Each 55-minute therapy session consisted of an introduction by PIA, followed by 15 minutes of seated exercises in which the patient performs exercises that PIA demonstrates to improve coordination, sitting balance, and eye-head coordination.

Next is 10 minutes of seated exercises with an object to improve eye-head coordination, gaze fixation, and coordination while manipulating the object. Finally, PIA leads the standing patient for 20 to 25 minutes in tasks designed to improve dynamic and static balance, arm-trunk-leg coordination, precision of arm motion, and stepping ability and agility.

The single-arm, phase 2 clinical efficacy study that Dr. Ustinova presented was conducted in-clinic at 3 sites by supervised PT students. Fifteen patients (9 men) had a mean age of 33 ± 7.2 years and had sustained a TBI an average of 4.2 years earlier. They were assessed by using various measures of balance, gait, ataxia, and functional reach, as well as with the Mini-Mental State Examination. Participants had no severe spasticity or paresis.

The study design involved 2 pretests conducted 2 to 4 weeks apart, 15 VR game–based sessions over 5 to 6 weeks followed by a post-test, and then a retention test 4 weeks later.

Good Results Within 6 Weeks

"[In] 3 out of 4 skills, movements were significant[ly improved], and they all exceeded the minimum detectable changes established for those skills," Dr. Ustinova reported. Patients improved their postural stability, gait, and arm movements at the time of the post-test, and these improvements were maintained completely or to some degree by the time of the retention test. Only ataxia failed to improve.

Table. Efficacy of Virtual Reality Game Therapy on Physical Outcomes in Patients With TBI

Outcome Post-Test Change From Pretest (Points) P Value
Berg Balance Scale 4.4 <.05
Functional Gait Assessment 4.5 <.05
Functional Reach Test 2.7 <.05
Ataxia Scale –2 NS

NS = not statistically significant.

Dr. Ustinova said appropriate patients can use the therapy at home, and she and her coworkers have established minimum criteria for balance, gait, and Mini-Mental State Examination scores useful in patient eligibility for home use. She said the good thing about failure on the test is that it is "virtual failure," and patients can repeat the exercises at will.
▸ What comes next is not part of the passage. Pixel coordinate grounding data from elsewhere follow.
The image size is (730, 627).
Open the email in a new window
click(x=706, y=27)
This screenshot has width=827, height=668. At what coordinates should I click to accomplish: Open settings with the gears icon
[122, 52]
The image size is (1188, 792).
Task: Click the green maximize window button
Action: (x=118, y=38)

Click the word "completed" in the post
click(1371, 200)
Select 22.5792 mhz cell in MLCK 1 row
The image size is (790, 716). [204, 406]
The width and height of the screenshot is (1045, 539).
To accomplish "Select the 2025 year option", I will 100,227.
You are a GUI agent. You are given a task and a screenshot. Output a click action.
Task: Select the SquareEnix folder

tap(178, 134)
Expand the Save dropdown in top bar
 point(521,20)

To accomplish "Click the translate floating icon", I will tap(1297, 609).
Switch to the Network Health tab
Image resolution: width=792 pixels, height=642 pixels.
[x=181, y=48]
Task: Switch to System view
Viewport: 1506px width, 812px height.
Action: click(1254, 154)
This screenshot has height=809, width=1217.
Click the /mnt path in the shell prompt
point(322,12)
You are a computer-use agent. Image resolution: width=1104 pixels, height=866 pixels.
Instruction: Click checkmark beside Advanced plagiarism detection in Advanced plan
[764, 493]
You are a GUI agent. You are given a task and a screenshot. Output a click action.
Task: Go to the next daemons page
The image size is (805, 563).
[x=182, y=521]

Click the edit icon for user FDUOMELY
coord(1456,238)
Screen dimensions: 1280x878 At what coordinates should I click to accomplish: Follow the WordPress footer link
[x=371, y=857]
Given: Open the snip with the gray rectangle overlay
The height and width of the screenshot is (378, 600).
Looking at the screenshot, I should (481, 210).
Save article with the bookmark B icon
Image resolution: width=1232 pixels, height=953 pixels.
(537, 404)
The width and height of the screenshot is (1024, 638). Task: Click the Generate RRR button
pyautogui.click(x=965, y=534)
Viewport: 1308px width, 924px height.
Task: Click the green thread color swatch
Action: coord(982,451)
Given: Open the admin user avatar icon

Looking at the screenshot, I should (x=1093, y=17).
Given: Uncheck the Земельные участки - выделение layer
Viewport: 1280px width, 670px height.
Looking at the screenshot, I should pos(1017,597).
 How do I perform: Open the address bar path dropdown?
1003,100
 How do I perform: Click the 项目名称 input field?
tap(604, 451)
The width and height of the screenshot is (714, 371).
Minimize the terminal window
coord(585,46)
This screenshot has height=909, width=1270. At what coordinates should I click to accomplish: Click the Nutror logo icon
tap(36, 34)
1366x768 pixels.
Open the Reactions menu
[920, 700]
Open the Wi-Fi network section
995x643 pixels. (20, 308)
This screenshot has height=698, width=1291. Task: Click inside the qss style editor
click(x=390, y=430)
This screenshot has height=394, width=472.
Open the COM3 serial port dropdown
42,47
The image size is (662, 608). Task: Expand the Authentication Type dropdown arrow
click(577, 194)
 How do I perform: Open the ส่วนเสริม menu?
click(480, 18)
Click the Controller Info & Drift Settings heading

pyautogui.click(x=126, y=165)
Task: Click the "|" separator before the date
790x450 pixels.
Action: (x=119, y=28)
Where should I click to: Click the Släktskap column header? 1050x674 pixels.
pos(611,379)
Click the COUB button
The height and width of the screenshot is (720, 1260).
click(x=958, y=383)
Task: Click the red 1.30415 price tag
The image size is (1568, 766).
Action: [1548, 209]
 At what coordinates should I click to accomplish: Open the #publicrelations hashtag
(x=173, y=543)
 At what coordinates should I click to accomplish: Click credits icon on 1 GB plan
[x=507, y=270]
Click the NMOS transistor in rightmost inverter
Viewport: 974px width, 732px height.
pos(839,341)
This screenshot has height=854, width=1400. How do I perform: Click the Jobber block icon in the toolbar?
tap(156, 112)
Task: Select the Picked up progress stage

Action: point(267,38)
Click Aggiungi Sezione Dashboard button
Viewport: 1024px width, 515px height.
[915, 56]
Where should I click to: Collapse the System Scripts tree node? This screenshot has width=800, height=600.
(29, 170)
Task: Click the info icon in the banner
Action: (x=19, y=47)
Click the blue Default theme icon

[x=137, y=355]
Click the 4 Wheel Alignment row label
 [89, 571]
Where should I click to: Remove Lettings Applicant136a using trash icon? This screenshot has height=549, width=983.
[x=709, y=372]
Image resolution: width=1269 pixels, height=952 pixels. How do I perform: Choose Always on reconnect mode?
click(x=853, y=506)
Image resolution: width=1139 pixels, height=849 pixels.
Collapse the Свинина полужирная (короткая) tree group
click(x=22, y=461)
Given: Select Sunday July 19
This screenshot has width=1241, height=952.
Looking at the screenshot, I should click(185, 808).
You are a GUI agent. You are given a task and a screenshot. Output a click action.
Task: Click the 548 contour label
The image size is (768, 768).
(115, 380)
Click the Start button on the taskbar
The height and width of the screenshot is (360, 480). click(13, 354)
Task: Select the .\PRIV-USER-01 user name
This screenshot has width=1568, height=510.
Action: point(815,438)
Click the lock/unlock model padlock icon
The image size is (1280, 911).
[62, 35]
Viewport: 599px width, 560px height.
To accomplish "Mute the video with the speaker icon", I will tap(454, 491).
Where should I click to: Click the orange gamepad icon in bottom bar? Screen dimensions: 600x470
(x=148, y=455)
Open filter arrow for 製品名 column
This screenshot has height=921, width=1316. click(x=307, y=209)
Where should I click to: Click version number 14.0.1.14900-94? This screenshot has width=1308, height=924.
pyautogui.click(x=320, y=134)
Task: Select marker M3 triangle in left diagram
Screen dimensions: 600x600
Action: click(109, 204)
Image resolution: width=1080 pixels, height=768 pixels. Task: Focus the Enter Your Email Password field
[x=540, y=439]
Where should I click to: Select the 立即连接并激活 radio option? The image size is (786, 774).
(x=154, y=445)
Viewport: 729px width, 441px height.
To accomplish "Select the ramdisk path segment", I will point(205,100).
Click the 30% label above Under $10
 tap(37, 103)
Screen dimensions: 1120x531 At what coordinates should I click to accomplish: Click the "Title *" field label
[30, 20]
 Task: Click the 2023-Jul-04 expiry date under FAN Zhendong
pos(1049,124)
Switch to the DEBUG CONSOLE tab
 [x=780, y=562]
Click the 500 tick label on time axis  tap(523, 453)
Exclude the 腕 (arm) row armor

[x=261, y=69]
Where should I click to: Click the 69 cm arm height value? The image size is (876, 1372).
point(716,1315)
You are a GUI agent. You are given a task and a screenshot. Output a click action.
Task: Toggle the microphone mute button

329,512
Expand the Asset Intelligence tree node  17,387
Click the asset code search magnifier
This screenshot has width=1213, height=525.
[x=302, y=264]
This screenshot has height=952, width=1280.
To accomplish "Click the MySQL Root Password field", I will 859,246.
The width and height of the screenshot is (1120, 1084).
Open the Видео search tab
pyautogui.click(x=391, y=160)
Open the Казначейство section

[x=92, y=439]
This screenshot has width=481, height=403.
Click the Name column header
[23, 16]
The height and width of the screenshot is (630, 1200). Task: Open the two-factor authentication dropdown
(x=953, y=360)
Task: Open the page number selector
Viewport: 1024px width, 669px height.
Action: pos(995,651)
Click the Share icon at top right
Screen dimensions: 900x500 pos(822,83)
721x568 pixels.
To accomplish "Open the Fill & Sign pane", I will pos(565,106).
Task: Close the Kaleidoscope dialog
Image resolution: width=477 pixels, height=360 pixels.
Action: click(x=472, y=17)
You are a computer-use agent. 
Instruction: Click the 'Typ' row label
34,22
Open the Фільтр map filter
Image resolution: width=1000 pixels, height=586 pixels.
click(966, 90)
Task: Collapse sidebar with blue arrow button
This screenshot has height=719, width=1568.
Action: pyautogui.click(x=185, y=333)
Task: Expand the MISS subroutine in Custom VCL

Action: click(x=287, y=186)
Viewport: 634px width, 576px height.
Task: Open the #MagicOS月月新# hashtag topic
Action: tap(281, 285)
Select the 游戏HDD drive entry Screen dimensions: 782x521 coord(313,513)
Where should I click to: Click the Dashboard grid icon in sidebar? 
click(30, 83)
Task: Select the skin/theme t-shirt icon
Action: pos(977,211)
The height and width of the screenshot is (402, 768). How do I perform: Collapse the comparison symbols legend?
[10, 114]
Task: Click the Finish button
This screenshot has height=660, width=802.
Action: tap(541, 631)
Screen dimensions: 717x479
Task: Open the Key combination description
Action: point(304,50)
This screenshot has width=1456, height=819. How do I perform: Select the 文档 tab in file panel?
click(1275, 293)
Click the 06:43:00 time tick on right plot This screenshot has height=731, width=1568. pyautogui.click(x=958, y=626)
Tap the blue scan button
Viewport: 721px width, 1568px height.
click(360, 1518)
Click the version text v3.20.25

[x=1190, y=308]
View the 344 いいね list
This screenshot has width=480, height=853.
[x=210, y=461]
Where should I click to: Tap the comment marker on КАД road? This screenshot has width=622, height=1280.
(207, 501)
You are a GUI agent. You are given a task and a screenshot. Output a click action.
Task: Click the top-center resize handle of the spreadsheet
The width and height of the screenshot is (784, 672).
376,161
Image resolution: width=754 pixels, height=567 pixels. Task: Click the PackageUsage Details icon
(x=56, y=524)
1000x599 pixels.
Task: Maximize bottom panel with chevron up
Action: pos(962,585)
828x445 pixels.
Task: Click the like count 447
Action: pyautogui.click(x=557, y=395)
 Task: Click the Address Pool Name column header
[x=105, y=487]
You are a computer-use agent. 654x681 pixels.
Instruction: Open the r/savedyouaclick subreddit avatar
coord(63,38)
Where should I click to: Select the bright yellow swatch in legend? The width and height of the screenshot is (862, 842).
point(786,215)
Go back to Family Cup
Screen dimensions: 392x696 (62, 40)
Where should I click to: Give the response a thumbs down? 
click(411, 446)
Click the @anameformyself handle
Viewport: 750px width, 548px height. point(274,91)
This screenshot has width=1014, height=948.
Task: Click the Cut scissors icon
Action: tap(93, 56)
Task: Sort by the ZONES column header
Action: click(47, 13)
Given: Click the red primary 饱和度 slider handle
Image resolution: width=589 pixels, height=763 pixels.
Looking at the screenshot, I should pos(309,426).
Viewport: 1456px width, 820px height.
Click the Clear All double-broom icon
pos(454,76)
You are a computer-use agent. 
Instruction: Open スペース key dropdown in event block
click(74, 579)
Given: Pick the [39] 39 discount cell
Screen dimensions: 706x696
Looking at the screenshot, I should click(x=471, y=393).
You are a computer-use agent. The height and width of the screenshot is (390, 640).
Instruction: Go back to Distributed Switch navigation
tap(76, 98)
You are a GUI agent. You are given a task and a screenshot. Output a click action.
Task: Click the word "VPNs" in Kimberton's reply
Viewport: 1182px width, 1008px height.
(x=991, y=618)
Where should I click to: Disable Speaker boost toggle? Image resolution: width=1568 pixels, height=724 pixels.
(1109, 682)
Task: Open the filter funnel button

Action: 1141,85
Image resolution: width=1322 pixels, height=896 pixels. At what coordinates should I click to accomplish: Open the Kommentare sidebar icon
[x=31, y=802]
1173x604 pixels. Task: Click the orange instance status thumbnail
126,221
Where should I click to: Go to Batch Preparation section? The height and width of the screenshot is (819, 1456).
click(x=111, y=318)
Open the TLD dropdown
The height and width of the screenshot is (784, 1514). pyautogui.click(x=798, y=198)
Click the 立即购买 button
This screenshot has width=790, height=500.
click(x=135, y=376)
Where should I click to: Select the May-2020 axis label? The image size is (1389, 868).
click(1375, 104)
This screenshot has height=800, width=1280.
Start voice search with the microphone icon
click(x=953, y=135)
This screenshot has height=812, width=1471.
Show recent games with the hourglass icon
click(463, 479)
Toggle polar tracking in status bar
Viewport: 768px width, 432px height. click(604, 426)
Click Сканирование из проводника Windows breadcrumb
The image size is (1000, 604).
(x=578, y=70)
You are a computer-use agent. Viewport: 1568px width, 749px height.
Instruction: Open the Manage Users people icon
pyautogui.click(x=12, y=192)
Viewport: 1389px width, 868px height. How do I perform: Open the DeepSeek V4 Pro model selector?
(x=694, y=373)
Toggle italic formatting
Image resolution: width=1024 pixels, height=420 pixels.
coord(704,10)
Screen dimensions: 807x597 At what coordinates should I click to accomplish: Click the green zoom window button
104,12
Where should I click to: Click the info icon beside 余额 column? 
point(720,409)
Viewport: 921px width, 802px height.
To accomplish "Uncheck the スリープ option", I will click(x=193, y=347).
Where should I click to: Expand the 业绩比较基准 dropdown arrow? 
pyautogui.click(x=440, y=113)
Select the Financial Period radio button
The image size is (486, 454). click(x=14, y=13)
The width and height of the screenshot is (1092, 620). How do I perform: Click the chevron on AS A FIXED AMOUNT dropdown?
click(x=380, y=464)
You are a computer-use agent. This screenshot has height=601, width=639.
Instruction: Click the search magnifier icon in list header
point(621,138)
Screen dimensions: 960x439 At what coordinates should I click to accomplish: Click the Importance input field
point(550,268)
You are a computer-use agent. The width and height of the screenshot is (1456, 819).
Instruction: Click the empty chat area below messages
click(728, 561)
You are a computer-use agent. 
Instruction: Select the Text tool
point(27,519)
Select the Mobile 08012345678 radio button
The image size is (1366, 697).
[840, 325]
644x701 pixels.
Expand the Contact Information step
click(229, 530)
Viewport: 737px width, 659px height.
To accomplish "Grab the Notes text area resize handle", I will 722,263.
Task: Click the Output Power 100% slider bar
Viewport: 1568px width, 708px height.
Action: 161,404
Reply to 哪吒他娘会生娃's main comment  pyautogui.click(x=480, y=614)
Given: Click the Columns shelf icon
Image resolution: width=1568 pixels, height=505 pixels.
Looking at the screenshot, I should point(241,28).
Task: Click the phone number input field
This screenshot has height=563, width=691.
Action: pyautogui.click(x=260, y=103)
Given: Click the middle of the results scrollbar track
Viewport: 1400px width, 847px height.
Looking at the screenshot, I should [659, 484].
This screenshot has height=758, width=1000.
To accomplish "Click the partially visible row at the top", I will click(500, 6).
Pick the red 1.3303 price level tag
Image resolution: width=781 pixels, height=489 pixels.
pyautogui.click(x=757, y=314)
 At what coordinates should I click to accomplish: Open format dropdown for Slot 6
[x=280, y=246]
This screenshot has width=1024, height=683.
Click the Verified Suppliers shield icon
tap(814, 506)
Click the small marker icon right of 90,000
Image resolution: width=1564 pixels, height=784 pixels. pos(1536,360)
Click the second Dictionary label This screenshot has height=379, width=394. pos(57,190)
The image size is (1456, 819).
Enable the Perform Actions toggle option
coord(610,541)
Looking ahead, she plans a larger clinical trial to test the comparative effectiveness of the VR-based therapy and to develop the system so that it can be made available on compact disc or by online subscription.

Although the researchers chose to include only younger TBI patients, session chair Rangrar Steen, MD, a retired neurologist and former head of the Department of Neurology at one of the hospitals of the University of Oslo, Norway, commented to Medscape Medical News that he was quite intrigued with the technology at his age and thinks that there is no reason to believe that older patients would not take to it.

He thought the addition of a virtual therapist was a good move. "I like that idea she said about the PIA. There has to be somebody to show and to be in contact with. I think that was a very good idea," he said.

By being able to use the system at home, "resources are not used to the extent that we see now ... You don't have to be in the institution or what costs a lot of money in the western world," he added. "If they can do it themselves, it would be a large step forward."

One limitation of the study is that it was a single-arm design without a control group. Dr. Steen said that fact makes it hard to tell what the natural course of the disease would be without the intervention.

However, the patients had sustained their TBIs an average of about 4 years earlier, so it may be reasonable to assume that they would not improve much over another 6 weeks without the intervention, but that assumption is yet to be tested.

Dr. Ustinova's research was supported by grants from the U.S. Department of Defense, Blue Cross Blue Shield Foundation of Michigan, and The Association of Schools of Allied Health Professions. Neither she nor Dr. Steen has disclosed any any other relevant financial relationships.

XXI World Congress of Neurology (WCN). Free Papers Session 8. Presented September 22, 2013.